Figure 4 Depiction of the effects of dysbiosis on the human body. This diagram illustrates the interconnected relationship between gut microbiota and various organ systems through distinct gut-organ axes. Central to this interaction is dysbiosis, an imbalance in gut microbiota, which contributes to multiple diseases. It is evident that changes of the microbiota have a systemic impact beyond the digestive system, demonstrating its role in health and disease through multiple organ interactions. Microbial metabolites act as an inflammatory stimulus which elicits a generalized inflammation. Furthermore, these metabolites (lipopolysaccharides, fatty acids, bile acids etc.) have to be digested finally arrive to the liver. This elicits further inflammation via activation of Kupffer cells.

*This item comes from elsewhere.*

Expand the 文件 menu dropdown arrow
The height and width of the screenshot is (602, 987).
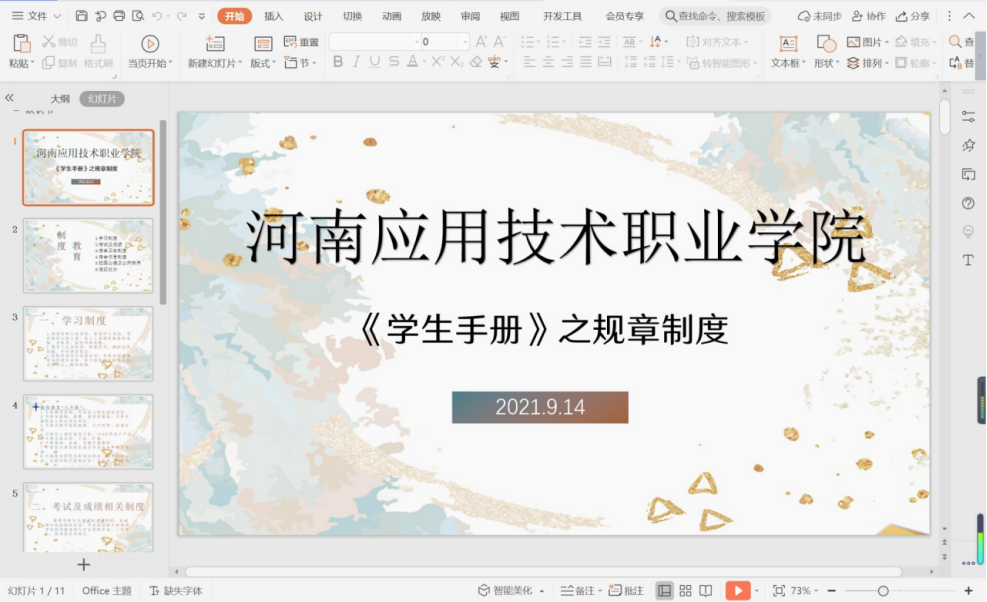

Figure 5 Schematic representations of the effects of antibiotics on gut microbiota. This figure highlights the profound effects of antibiotics on gut microbiota composition and diversity. It emphasizes that antibiotic use disrupts the gut microbiome, potentially leading to long-term health consequences such as inflammation, metabolic disorders, and antibiotic resistance. In detail, most antibiotics reduce total bacterial diversity, often leading to microbial imbalances (dysbiosis). Several antibiotic classes, including macrolides, beta-lactams, and glycopeptides, promote an increase in Proteobacteria, which is associated with gut inflammation and dysbiosis. Many antibiotics, such as macrolides, beta-lactams, and glycopeptides, significantly reduce Firmicutes and Actinobacteria, which play a crucial role in gut homeostasis. While some antibiotics, like carbapenems and lincosamides, reduce Bacteroidetes diversity, others like macrolides promote their growth. While carbapenems decrease Enterobacteriaceae, they increase Lactobacilli, showing a mixed impact on gut flora.

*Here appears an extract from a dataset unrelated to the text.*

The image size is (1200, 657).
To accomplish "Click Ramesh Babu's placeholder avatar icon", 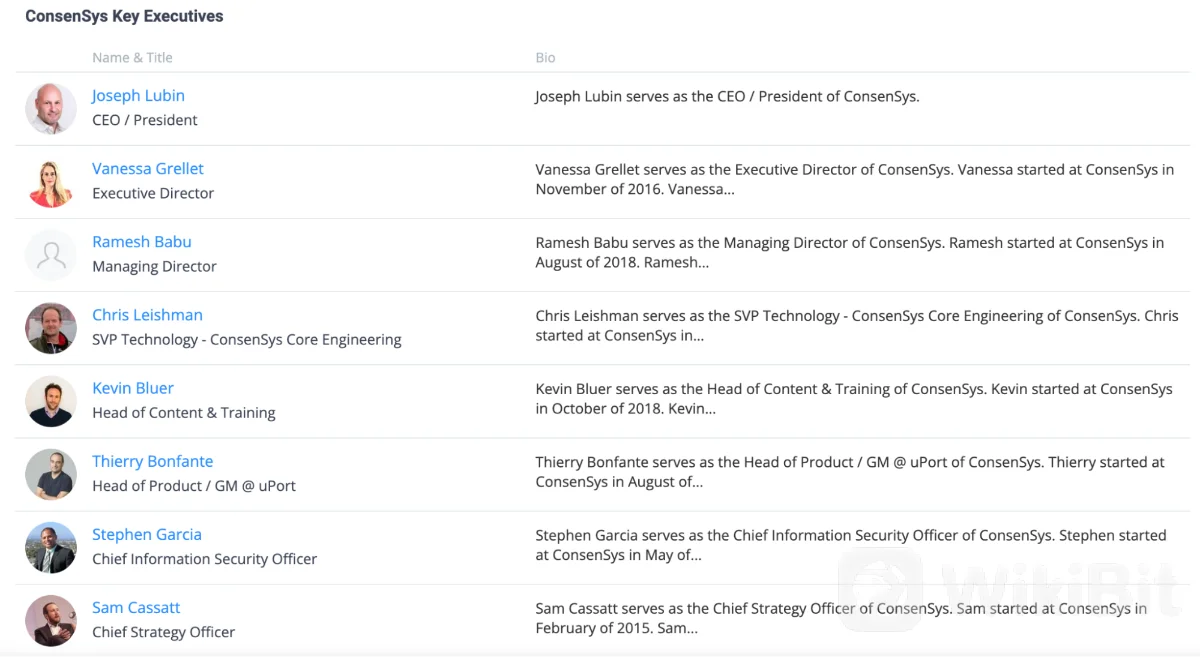I will pyautogui.click(x=50, y=255).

Figure 6 Representation of the milestones and different techniques of tissue culturing through time. This diagram illustrates the evolution of intestine tissue culture and engineering platforms leading to the development of intestine-on-a-chip technology for personalized medicine. Pre-clinical background (top panel) showcases a progression from two-dimensional monocultures, three-dimensional co-cultures, bioreactors, three-dimensional printing, organoids, and tissue samples to intestine-on-a-chip and animal models, demonstrating a shift from high-throughput methods to increased physiological relevance. The bottom panel shows the intestine-on-a-chip, which integrates the microbiome, organoids, and extracellular matrix within a controlled flow channel, enabling intestine disease modelling. This facilitates therapy development, ultimately leading to personalized treatments tailored to individual patients. 2D: Two-dimensional; 3D: Three-dimensional.

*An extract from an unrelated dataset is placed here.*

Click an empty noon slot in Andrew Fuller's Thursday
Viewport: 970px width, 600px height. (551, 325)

Figure 7 Overview of different in-vitro models to mimic diseases. Four widely used in-vitro platforms (two-dimensional cell cultures, three-dimensional cell cultures, organoids, and organ-on-a-chip systems) are being compared based on their structural characteristics, vessel types, experimental duration, measurement techniques, and automation potential. The key features of each system are presented and the gradient bar at the bottom indicates the trade-off between throughput (highest in two-dimensional cultures) and physiological relevance (highest in organ-on-a-chip models). These in-vitro platforms vary in their ability to replicate tissue-specific microenvironments and are selected based on the desired biological complexity, readout needs, and disease modeling objectives. 2D: Two-dimensional; 3D: Three-dimensional.